O presidente norte-americano, Bill Clinton, enfraquecido pelos escândalos sexuais, perdeu poder de iniciativa. O governo japonês, atolado em uma crise interna prolongada e profunda, não consegue nem sequer atacar seus próprios problemas, quanto mais ajudar os outros a enfrentar os seus. A terceira grande potência, a Alemanha, está pendente de uma eleição (dia 27 de setembro) que, pelas pesquisas, pode provocar a queda de Helmut Kohl, seu primeiro-ministro já faz 16 anos.
É nesse cenário que o FMI (Fundo Monetário Internacional) convocou uma reunião, para debater a crise, para a qual foram convidados ministros da Fazenda de pelo menos 20 países, entre eles o brasileiro Pedro Malan. A julgar pelo estado de ânimo de seu diretor-geral, o francês Michel Camdessus, será um encontro capaz de alarmar ainda mais os já assustados governantes do mundo. Íntimos de Camdessus dizem que jamais o viram tão preocupado como nos últimos 30 dias.
Razões não faltam, principalmente quando se olham mais de perto dados da economia norte-americana, que é a mais sólida do planeta e vem num ritmo de crescimento contínuo faz sete anos. Dois exemplos:
1 - Das 500 companhias que formam o índice Standard & Poor’s, um dos mais observados pelo mercado, mais da metade está em queda neste ano, o que significa que a pequena elevação do índice geral se deve a grandes ganhos de um pequeno grupo de grandes empresas, mascarando o retrocesso das demais.
2 - Mas até baluartes do mercado, como as empresas de informática Intel e Microsoft, estão em queda, queixa-se Terence Gabriel, analista da norte-americana IDEA Inc., para o jornal The Washington Post .
Mesmo a economia real dos EUA está entrando em processo de desaceleração. Em julho, para citar um só exemplo, os consumidores reduziram seus gastos (0,2%, pouco é verdade, mas a primeira queda em dois anos). A redução ocorreu antes de que a crise se agravasse com o virtual colapso da Rússia, o que tende a provocar um círculo vicioso.
A moratória russa criou um estado de desconfiança generalizada em relação a todos os mercados emergentes, inclusive o Brasil. A tendência natural é a de que se fechem as torneiras externas que irrigam tais mercados, o que levará a uma desaceleração econômica ainda maior desses países.

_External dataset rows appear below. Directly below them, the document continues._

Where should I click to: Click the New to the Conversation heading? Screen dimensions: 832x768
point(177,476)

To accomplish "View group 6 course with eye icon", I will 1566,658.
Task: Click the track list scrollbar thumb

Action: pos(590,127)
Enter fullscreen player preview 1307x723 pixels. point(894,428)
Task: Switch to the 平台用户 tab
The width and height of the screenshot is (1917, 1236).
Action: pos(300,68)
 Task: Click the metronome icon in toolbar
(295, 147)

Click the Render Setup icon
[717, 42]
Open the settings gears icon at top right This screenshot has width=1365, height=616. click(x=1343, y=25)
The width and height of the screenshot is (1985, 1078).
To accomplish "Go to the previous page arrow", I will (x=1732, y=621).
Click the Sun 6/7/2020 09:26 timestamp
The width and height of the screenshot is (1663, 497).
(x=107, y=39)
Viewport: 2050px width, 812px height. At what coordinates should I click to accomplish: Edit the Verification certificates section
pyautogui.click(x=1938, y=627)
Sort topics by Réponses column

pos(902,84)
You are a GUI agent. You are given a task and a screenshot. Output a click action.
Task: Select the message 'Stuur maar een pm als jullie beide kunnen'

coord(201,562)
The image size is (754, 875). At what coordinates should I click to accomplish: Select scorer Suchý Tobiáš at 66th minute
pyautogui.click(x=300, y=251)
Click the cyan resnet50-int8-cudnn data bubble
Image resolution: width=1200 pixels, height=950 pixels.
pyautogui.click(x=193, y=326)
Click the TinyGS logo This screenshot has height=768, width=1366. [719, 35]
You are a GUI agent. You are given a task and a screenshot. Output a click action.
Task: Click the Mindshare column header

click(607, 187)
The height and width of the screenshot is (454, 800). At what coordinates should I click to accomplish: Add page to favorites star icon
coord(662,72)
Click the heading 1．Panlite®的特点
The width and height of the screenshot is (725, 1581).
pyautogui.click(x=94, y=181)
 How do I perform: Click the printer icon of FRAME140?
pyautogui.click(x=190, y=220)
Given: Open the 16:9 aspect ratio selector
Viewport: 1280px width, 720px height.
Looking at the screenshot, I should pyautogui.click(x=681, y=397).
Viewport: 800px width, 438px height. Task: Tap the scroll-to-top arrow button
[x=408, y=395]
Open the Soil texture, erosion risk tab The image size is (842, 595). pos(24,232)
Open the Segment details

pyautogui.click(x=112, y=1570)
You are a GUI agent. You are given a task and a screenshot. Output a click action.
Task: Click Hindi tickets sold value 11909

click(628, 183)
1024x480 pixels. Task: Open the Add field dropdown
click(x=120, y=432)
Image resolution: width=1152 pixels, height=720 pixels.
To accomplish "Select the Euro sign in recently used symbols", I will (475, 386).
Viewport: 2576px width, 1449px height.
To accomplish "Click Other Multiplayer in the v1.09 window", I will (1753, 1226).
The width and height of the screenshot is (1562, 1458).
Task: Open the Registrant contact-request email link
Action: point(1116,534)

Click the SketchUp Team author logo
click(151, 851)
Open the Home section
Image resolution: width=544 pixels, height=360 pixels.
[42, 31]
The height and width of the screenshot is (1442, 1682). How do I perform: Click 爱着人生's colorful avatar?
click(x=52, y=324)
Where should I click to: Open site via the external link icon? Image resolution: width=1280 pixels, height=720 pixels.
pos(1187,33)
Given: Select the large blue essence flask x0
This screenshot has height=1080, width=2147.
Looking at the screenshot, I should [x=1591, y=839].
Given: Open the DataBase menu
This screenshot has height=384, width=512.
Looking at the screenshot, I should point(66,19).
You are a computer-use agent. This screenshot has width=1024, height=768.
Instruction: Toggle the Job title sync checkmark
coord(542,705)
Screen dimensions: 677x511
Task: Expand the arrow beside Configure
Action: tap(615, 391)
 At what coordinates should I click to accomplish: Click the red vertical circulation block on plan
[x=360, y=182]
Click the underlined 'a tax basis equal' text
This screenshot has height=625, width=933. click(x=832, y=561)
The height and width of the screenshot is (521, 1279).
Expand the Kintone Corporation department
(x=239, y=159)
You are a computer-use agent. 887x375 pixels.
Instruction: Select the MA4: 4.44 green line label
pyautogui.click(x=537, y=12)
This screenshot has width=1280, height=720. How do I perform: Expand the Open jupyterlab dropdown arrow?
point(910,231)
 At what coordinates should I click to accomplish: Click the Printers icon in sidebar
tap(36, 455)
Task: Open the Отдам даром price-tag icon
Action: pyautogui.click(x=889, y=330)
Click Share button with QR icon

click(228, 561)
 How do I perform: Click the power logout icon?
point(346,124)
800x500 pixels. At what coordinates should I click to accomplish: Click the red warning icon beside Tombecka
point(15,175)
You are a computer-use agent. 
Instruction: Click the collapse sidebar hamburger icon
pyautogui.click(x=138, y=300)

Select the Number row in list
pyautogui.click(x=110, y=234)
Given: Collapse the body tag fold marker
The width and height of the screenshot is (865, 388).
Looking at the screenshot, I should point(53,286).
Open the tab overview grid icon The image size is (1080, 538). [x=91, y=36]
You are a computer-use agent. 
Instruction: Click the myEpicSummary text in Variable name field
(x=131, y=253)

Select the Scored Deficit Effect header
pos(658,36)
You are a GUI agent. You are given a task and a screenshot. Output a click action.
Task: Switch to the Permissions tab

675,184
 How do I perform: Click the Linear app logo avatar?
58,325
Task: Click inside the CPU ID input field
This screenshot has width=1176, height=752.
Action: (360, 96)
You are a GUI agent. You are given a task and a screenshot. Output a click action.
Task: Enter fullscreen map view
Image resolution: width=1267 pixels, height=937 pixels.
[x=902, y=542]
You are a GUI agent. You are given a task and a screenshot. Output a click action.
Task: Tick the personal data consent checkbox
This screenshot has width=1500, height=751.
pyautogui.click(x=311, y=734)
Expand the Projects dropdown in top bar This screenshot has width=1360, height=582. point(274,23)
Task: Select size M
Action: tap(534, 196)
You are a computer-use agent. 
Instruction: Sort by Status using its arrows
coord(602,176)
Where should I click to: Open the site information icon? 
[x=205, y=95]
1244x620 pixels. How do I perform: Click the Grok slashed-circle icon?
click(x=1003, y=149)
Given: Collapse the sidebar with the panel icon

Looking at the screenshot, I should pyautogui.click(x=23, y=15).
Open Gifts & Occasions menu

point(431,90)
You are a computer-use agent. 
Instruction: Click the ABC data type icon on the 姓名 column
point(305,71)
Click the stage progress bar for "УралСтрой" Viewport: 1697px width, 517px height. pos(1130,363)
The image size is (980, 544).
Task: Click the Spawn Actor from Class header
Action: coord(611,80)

Na Ásia, Coréia e Malásia divulgaram números que demonstram que estão oficialmente em recessão. Na América Latina, todas as projeções indicam que o crescimento se reduzirá para pouco mais da metade do registrado em 1997. Como a América Latina se tornou nos últimos anos o mais dinâmico mercado para a produção dos EUA, o resultado inevitável será uma pressão negativa para a principal economia do planeta. E as duas maiores economias da Europa (Alemanha e França) sentirão um impacto direto da moratória da Rússia, país em que bancos alemães e franceses enterraram, no total, pouco mais de US$ 60 bilhões (metade para cada país).